### Short task 1
Answer these questions about the post on deeds in Ontario:
(a) Besides Ontario, which province does not require a power of attorney to be executed as a deed?
(b) As of what date did Ontario adopt English law?
(c) According to the listed requisites of a deed, on what must it be written?
### Short task 2
Copy every line of the pointing-data entries below, with no changes.

### Quoted text
▼▼▼
28 October 2018

The ever-shrinking scope of a deed (in Ontario)

I was checking on required paperwork for executing  power of attorney recently, and was fascinated by the variety of forms in effect in Canadian jurisdictions. While Quebec's form is based on the civil law and its concept of a mandate, the default form in the common-law provinces (other than Ontario and BC) calls for execution in the form of a deed. The latter two provinces don't require that to be done. That begs the question as to when the rules diverged, and what else happened along the way. This has proved to be a messy bit of legal history here in Ontario.

What a deed could cover (Blackstone, 1765)


The default position in this Province is that we adopted the English law as it existed at 15 October 1792, as noted in the Property and Civil Rights Act. This means that we need to see what the legal commentaries were saying about what the jurisprudence stated at the time. Halsbury's Laws of England, while an excellent source, only goes back to the early 1900s, but Blackstone's Commentaries on the Laws of England goes back much further, and I think the 1765 version is probably the closest to the starting point we need.

We can immediately draw upon the following observations:


  • "a deed is a writing sealed and delivered by the parties"
  • "it is the most solemn and authentic act that a man can possibly perform ... and therefore a man shall always be estopped by his own deed, or not permitted to aver or prove anything in contradiction to what he has once so solemnly and deliberately avowed"

And the requisites of a deed?

  1. Persons able to contract and be contracted with, together with a thing or subject matter to be contracted for, all of which must be sufficiently identified.
  2. Be founded on good and sufficient consideration, which may be good (ie, founded on generosity, prudence or natural duty) or valuable (such as money, marriage, or the like, and therefore founded in motives of justice). Those founded on good consideration are considered voluntary, and are more likely to be set aside in favour of creditors and bona fide purchasers.
  3. It must be written on paper or parchment.
  4. There must be words sufficient to specify the agreement and bind the parties.
  5. It must be read by (or out to) any party that desires it, in order not to be declared void.
  6. Each party must seal it, and preferably sign it as well.
  7. It must be attested by witnesses, in order to preserve the evidence. They did not need to sign themselves, but their presence at the reading had to be recorded.

Deeds are further grouped as follows:

  • Primary conveyances, where a benefit or estate first arises, being  feoffments, gifts, grants, leases, exchanges and partitions.
  • Secondary conveyances, where a benefit or estate is enlarged, restrained, transferred or extinguished, being releases, confirmations, surrenders, assignments and defeazances.
  • Uses and trusts (including charitable trusts).
  • Charges and discharges, such as obligations or bonds (ie, to pay a certain sum of money to another on an appointed day), recognizances (ie, to do a specified act) and defeazances (conditions when, once performed, serve to defeat or undo an obligation or recognizance).
▲▲▲
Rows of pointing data
▼▼▼
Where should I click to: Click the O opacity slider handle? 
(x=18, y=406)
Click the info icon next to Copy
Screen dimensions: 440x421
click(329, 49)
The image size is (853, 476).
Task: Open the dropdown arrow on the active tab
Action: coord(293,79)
▲▲▲
### Task response 1
(a) BC
(b) 15 October 1792
(c) Paper or parchment

### Task response 2
Where should I click to: Click the O opacity slider handle? 
(x=18, y=406)
Click the info icon next to Copy
Screen dimensions: 440x421
click(329, 49)
The image size is (853, 476).
Task: Open the dropdown arrow on the active tab
Action: coord(293,79)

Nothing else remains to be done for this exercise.